Chris AndrewChris Andrew was born in Ashton-U-Lyne in 1968 and now works for the National Health Service in Bradford. He combines refining his poetic craft with an abiding interest in the spiritual and esoteric, matters which frequently give focus to his verse. Chris's poetry combines form, lyricism and wry insight. To disengage his poetic brain, Chris likes nothing better than an evening playing 'Galaxy Trucker'.
A Steampunk Conversation
Dear child, for your birthday,
I will write it all in longhand;
transcribe the find into your school
copy book in painstaking Latin.
Suffice to say subject S625
was a little deficient in calcium,
suffered cataracts, but otherwise
was quite healthy. Submerged in
tundra, she slowly transformed
over aeons, into the dark
leaves of a book.
She drowned in mud, nearly
forty years old. As you know
it was all rather misunderstood
by the press and sensationalist
hack poets. The best wrote
afterwards of tusks like scimitars
and golden warrior hide remarkably
intact; and so her body was stolen,
sold for a song. Her fingerprint
skin exposed in some travelling fair,
from Quebec to Nova Scotia...
Entrance fee only a dollar I'm told.
She decomposed to bones and hair
within three weeks, but even with
the stench they queued long in the rain.
However we kept something back
from the public. When you are older
I will talk of this detailed aspect;
how we cut from the permafrost
more than one treasure book, nearly
a complete family - a DNA library!
For we found two. The Mother died
holding onto her baby. (Jojo we called her,
a tender name - lovely ginger curls...)
The two slipped into a pit and drowned.
(Don't cry child, I know your soft heart.)

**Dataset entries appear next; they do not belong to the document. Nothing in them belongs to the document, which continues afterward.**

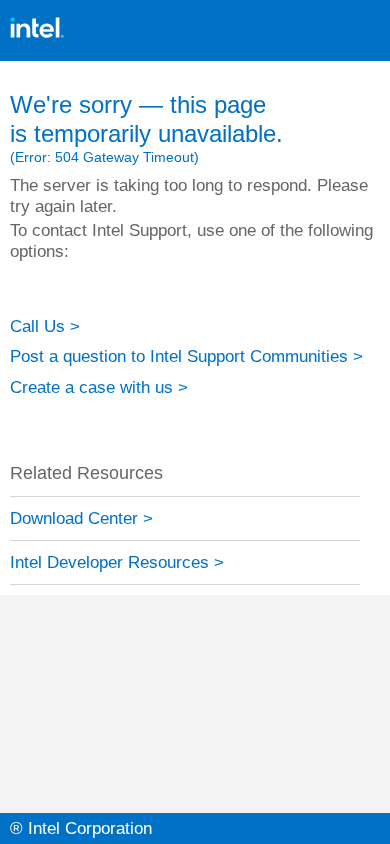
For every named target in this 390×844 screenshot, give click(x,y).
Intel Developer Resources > (117, 562)
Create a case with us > (99, 387)
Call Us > (45, 326)
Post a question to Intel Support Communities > (186, 356)
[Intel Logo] (37, 10)
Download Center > (81, 518)
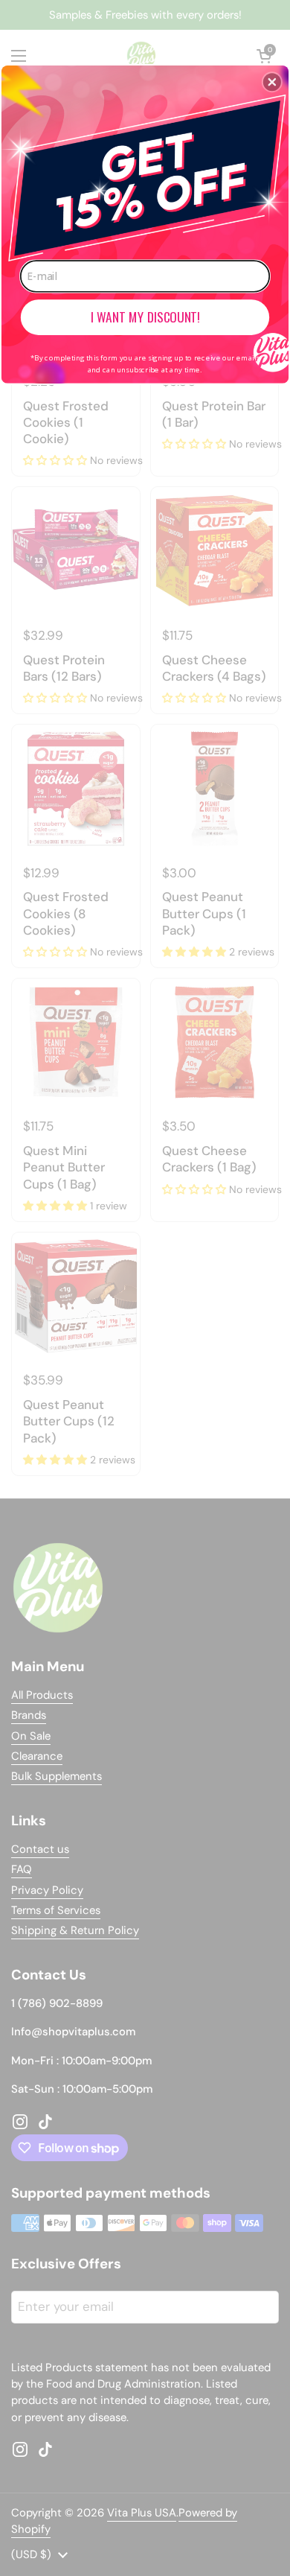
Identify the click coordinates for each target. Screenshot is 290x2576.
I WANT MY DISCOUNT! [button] (145, 316)
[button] (272, 82)
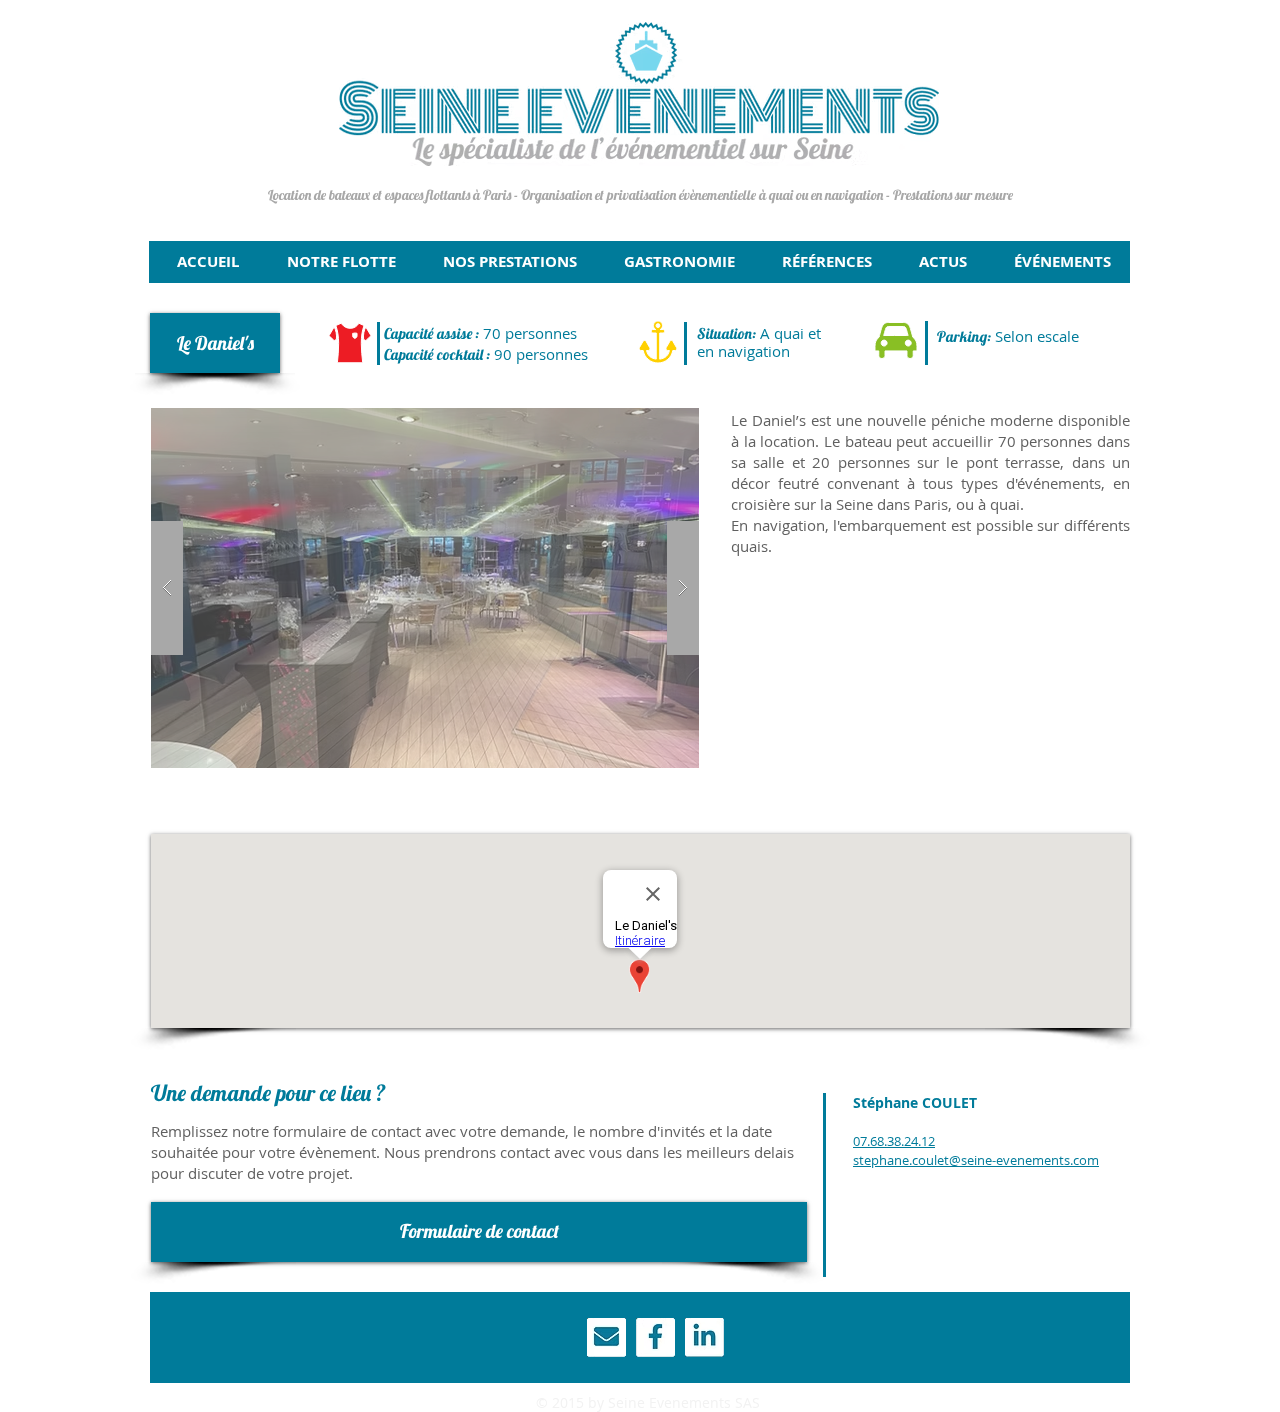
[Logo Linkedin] (704, 1337)
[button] (215, 343)
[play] (652, 424)
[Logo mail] (606, 1337)
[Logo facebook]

So we have our baby Mammoth,
have preserved her like a jewel.
We are uncovering her secrets ever so
slow - the great cellular lore. All the giants
are involved; Charles Darwin, Tesla,
even the famous polymath Charles Babbage.
The best minds from Natural History
all contribute; each sworn to secrecy.
One day I will write how we used
soft tufts preserved around her
rectum, extracted thigh marrow,
and how her stomach preserved a
glorious meal of wild grasses and
hairless flowering plants. We know
what Jojo liked to nibble in summer...
our team can begin their splendid work.
* * *
Dear Father, I write to you this
fine Spring day in Cambridge 2013.
Your work was not in vain - we now have
three herds of Mammuthus primigenius
roaming the plains of French Columbia
plus our share in the profits of the burger
chain increase. Supported by our new
factory farm, we all continue to work.
Last week the first Plesiosaur babies swam
for real in Loch Ness - the irony would
hardly be lost on you dear Bairnie Wonner,
with your proud Glaswegian roots.
(Each had a cute periscope head
like that turn of the century photograph.)
We are also piloting our first steam powered
flight, to take us above the stratosphere.
Guided by Babbage's Difference Engine,
if God be willing, for the first time
Man will leave this lonely planet.
All these projects have the blessing,
the sanction, of our Empress Victoriana
the Second, who is of course
your final Royal clone, preserving
the Hanover blood-line, and if I may
make so bold, Daddy, as your eyes twinkle
down from your copper bust, a decided
improvement on the First.
Van Gogh In Leeds
I imagine him wandering among
the coloured graves, adorned with
simple two-tone plastic fascias,
mellow towerblocks caressed
with segments of light,
I see his battered hat reflected
in fields of glass - pressed up to
rooms full of deals, VDU screens
to view peasants disguised
strangely, under pin-stripes.
Then he's gone away
following the long curling canal
exploring the many wastelands
of brick, his restless eye noting
each cracked up vista,
searching for the characterful,
the beautiful, the real.
And at weekends
when we try to romanticise,
to find love in the bunched
towns of northern manufacture,
he paints dignified tall grey clouds
gradiated into twenty industrial shades,
as if he'd never needed or examined colour.